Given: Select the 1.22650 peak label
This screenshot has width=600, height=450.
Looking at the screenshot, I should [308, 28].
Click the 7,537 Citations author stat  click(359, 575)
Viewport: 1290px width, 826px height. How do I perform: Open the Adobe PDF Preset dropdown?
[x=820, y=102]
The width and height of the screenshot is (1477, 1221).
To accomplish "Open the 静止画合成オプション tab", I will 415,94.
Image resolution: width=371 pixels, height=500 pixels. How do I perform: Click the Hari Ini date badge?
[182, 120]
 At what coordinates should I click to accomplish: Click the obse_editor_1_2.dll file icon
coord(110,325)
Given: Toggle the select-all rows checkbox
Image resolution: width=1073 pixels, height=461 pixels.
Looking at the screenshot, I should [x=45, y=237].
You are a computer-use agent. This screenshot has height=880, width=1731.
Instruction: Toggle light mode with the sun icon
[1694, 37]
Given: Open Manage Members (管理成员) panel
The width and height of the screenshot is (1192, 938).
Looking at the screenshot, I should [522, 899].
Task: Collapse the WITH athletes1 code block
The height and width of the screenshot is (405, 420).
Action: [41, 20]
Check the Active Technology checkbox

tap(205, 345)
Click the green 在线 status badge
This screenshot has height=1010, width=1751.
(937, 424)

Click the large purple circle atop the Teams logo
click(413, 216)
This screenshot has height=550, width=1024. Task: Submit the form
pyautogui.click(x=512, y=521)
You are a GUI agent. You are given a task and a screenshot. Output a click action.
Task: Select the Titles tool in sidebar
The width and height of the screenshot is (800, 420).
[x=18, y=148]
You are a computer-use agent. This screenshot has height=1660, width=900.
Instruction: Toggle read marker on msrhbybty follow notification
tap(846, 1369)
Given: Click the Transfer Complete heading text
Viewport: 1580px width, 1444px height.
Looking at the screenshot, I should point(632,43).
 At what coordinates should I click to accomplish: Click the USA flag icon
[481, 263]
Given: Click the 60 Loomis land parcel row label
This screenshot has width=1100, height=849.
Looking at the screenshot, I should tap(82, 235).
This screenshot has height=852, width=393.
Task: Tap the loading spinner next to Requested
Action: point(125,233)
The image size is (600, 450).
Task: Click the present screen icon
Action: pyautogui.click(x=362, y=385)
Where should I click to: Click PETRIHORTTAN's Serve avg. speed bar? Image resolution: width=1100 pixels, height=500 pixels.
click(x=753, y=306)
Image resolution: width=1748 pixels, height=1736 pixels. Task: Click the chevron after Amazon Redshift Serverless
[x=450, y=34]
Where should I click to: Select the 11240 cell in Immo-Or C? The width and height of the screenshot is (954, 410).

# YOUR OBJECTIVE
Transcribe only the lines from the beginning of the entries to the line with "Task: Select the Titles tool in sidebar", inclusive, exactly as written.

# RESULT OF THIS EXERCISE
Given: Select the 1.22650 peak label
This screenshot has width=600, height=450.
Looking at the screenshot, I should [308, 28].
Click the 7,537 Citations author stat  click(359, 575)
Viewport: 1290px width, 826px height. How do I perform: Open the Adobe PDF Preset dropdown?
[x=820, y=102]
The width and height of the screenshot is (1477, 1221).
To accomplish "Open the 静止画合成オプション tab", I will 415,94.
Image resolution: width=371 pixels, height=500 pixels. How do I perform: Click the Hari Ini date badge?
[182, 120]
 At what coordinates should I click to accomplish: Click the obse_editor_1_2.dll file icon
coord(110,325)
Given: Toggle the select-all rows checkbox
Image resolution: width=1073 pixels, height=461 pixels.
Looking at the screenshot, I should [x=45, y=237].
You are a computer-use agent. This screenshot has height=880, width=1731.
Instruction: Toggle light mode with the sun icon
[1694, 37]
Given: Open Manage Members (管理成员) panel
The width and height of the screenshot is (1192, 938).
Looking at the screenshot, I should [522, 899].
Task: Collapse the WITH athletes1 code block
The height and width of the screenshot is (405, 420).
Action: [41, 20]
Check the Active Technology checkbox

tap(205, 345)
Click the green 在线 status badge
This screenshot has height=1010, width=1751.
(937, 424)

Click the large purple circle atop the Teams logo
click(413, 216)
This screenshot has height=550, width=1024. Task: Submit the form
pyautogui.click(x=512, y=521)
You are a GUI agent. You are given a task and a screenshot. Output a click action.
Task: Select the Titles tool in sidebar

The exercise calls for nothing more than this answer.